**TASK PROMPT:** In the review below, what do you get if you rewrite the part that starts at "The book opens" and stops after "with being unemployed.", replacing every "Jimmy Senior" with "Jimmy Sr"?

**PASSAGE:**

START

2 of 2 people found the following review helpful By Craobh Rua on Nov. 17 2007
Format: Paperback
Roddy Doyle was born in Dublin in 1958 and saw his first novel, "The Commitments", published in 1987. It was later adapted for the big screen, a version that saw Star Trek's Colm Meaney and a very young Andrea Corr among the cast. "The Van" was first published in 1991 and is the final book in his "Barrytown Trilogy". It was also nominated for that year's Booker Prize.

The book opens in late 1989, and there have been a few changes in the Rabbite house since "The Snapper". Jimmy Jr has now moved out, and is living with his girlfriend Aoife, in Clontarf. (He took his video recorder with him, but still calls round regularly to get his washing done). Leslie, on the other hand, has disappeared - to England, Jimmy Senior suspects - having fairly consistently got himself into trouble. The remainder of the family still live at home - including Sharon and her daughter, Gina. Darren is currently studying for his Leaving Cert and should do well, while the twins are rather sneakily learning how to smoke. Veronica, the mother of the family, is taking a couple of Leaving Cert subjects at night class. Jimmy Senior, on the other hand, has lost his job - and he isn't coping too well with being unemployed.

END

**DATASET:**

START

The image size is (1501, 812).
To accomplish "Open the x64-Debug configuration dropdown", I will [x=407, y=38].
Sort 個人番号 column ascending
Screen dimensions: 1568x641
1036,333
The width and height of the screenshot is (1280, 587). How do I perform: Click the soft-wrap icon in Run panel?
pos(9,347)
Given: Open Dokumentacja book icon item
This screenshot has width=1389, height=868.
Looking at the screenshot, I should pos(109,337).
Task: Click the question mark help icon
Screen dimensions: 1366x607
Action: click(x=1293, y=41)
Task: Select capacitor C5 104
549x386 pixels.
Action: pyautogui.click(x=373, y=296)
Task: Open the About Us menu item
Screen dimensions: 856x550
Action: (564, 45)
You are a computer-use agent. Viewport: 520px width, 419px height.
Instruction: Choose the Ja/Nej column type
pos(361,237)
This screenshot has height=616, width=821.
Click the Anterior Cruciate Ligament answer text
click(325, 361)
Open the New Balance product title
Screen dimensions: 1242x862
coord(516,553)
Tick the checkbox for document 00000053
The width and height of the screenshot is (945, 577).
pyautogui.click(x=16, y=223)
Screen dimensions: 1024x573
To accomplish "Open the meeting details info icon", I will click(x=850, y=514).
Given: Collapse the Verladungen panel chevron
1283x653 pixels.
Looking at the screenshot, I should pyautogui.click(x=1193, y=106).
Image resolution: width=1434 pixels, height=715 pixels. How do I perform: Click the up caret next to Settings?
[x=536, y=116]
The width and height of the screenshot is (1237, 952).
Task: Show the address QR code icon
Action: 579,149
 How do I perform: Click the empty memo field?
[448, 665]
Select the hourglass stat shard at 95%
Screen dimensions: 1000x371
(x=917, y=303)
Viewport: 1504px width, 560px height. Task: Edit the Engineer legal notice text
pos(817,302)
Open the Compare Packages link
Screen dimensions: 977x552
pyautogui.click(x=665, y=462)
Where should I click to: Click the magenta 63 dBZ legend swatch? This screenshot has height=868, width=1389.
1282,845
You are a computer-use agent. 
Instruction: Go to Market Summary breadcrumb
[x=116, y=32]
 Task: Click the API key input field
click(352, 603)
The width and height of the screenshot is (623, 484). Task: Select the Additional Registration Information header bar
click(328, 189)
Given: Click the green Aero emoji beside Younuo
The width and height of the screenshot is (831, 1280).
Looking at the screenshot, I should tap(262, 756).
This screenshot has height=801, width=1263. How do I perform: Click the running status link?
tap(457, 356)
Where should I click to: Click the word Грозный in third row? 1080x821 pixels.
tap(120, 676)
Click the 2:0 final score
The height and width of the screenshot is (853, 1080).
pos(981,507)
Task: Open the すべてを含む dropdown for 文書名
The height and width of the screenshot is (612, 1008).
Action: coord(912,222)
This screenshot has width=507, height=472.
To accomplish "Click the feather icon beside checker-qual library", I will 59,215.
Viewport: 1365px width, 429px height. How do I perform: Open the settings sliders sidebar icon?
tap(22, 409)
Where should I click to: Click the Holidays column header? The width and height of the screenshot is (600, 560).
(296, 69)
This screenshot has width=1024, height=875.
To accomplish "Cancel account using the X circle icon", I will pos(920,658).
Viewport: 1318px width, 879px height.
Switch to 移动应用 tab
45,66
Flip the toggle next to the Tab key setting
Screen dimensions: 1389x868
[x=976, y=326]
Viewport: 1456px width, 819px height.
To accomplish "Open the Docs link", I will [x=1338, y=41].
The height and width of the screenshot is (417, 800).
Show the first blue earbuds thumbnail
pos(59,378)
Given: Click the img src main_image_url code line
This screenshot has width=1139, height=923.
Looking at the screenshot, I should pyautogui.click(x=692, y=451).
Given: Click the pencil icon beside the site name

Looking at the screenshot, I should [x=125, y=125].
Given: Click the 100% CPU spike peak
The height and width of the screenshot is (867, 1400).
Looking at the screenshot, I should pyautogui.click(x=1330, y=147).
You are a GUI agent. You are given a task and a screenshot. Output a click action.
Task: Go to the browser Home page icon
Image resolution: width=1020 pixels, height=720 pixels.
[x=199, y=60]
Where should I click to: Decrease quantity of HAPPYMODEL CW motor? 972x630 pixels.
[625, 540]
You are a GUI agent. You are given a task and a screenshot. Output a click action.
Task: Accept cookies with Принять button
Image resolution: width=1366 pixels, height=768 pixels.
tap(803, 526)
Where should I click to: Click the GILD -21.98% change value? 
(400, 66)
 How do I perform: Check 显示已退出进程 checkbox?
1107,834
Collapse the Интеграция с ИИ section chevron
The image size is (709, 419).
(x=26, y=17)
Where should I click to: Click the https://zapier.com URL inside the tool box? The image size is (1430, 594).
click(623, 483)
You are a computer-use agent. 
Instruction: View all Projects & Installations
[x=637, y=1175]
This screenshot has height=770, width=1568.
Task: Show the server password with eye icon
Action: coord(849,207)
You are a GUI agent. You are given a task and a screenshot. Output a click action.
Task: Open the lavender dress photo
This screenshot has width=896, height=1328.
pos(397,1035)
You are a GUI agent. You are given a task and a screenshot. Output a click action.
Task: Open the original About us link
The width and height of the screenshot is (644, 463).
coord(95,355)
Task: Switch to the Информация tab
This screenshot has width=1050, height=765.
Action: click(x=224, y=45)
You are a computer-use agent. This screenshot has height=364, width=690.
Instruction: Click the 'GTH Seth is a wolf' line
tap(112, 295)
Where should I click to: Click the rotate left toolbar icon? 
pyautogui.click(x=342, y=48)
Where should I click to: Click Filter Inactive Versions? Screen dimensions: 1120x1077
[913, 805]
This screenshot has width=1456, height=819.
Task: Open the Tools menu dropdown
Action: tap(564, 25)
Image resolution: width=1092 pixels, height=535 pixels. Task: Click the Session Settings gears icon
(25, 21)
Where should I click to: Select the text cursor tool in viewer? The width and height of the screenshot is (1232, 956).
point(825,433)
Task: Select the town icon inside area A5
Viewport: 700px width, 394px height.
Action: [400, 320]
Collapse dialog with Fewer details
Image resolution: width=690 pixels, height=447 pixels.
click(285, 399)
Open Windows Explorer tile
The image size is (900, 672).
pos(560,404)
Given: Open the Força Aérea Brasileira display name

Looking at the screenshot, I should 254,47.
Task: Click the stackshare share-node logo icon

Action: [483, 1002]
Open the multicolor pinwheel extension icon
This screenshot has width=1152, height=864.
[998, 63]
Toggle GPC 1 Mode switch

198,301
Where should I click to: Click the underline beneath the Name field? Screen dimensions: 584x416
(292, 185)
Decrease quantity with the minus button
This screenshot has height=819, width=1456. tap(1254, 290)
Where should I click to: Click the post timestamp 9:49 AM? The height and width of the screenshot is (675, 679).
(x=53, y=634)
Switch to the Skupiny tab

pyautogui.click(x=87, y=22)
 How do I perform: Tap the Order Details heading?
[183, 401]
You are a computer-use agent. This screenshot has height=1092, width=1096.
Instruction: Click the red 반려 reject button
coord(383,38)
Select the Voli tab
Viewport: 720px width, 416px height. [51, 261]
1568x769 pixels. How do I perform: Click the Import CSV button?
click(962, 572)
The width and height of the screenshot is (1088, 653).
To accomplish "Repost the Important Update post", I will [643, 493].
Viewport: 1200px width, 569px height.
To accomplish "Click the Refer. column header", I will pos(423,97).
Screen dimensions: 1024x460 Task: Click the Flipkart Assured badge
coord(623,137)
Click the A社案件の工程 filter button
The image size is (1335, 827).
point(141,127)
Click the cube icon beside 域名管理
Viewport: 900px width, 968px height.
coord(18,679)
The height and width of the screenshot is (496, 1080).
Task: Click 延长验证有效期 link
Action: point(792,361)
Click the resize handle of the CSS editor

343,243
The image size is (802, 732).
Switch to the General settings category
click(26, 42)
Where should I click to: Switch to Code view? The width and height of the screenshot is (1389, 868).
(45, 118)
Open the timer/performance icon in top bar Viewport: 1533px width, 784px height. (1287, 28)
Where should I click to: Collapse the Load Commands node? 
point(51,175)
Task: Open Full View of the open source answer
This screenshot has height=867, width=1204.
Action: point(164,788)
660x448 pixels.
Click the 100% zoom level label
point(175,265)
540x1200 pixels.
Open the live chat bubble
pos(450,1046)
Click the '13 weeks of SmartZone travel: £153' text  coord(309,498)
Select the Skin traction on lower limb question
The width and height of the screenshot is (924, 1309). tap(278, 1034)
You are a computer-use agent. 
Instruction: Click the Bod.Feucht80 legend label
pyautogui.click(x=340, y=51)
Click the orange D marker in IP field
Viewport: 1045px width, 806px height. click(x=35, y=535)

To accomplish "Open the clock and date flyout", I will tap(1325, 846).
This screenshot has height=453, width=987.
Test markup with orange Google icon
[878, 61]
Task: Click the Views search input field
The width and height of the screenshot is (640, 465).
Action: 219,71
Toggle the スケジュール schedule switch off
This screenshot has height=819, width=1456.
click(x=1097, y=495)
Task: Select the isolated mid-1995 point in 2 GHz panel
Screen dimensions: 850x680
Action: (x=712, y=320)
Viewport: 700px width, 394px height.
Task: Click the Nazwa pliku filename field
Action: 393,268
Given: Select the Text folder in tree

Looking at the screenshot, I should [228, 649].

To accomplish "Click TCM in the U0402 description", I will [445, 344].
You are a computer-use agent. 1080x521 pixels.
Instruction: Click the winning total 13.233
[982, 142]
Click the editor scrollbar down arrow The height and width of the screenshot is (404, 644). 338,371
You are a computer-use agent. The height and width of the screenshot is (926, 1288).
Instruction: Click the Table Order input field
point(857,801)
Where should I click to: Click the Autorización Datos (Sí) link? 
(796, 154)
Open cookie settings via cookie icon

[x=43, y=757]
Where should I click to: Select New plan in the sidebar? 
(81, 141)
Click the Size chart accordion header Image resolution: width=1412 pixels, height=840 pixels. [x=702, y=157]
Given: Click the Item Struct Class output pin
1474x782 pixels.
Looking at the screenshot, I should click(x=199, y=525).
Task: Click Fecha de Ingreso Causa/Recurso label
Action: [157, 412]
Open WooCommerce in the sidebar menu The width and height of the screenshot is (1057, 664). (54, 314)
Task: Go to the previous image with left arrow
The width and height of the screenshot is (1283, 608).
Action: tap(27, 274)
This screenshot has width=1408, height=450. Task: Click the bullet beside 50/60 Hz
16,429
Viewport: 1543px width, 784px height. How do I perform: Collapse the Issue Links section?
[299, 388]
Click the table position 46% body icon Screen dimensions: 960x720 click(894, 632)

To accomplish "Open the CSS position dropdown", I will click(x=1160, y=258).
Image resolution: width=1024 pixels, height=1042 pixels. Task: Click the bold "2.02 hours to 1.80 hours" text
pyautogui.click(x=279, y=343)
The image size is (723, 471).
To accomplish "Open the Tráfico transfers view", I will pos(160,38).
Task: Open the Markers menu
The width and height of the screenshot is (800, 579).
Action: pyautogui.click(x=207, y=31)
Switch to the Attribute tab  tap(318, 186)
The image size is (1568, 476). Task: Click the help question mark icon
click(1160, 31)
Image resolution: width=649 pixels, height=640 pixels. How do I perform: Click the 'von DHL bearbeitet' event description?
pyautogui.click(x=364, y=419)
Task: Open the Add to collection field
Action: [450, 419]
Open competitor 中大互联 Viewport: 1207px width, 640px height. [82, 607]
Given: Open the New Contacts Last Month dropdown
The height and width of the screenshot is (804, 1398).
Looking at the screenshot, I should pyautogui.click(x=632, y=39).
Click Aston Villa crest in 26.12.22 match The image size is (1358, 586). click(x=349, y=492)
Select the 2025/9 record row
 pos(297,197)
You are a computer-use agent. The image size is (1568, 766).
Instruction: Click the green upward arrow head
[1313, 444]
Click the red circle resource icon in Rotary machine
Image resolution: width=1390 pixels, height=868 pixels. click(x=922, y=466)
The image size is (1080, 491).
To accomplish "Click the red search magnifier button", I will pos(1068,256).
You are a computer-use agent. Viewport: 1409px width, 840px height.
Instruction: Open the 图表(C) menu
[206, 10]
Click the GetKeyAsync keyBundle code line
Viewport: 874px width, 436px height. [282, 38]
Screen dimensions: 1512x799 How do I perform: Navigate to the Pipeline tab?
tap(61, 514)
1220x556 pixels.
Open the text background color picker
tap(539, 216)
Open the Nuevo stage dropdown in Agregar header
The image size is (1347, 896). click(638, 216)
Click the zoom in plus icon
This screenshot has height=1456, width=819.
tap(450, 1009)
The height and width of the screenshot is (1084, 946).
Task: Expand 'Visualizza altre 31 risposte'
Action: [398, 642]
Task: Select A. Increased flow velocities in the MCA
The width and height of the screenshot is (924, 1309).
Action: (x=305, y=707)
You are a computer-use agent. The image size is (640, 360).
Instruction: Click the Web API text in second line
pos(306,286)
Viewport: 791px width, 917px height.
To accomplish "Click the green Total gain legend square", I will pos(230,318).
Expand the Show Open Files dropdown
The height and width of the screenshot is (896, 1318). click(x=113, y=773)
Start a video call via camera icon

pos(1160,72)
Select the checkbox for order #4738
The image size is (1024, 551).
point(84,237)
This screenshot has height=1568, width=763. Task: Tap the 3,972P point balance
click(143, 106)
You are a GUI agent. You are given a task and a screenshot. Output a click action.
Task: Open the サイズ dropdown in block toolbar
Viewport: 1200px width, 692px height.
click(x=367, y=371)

END

**ANSWER FOR THE TASK:**
The book opens in late 1989, and there have been a few changes in the Rabbite house since "The Snapper". Jimmy Jr has now moved out, and is living with his girlfriend Aoife, in Clontarf. (He took his video recorder with him, but still calls round regularly to get his washing done). Leslie, on the other hand, has disappeared - to England, Jimmy Sr suspects - having fairly consistently got himself into trouble. The remainder of the family still live at home - including Sharon and her daughter, Gina. Darren is currently studying for his Leaving Cert and should do well, while the twins are rather sneakily learning how to smoke. Veronica, the mother of the family, is taking a couple of Leaving Cert subjects at night class. Jimmy Sr, on the other hand, has lost his job - and he isn't coping too well with being unemployed.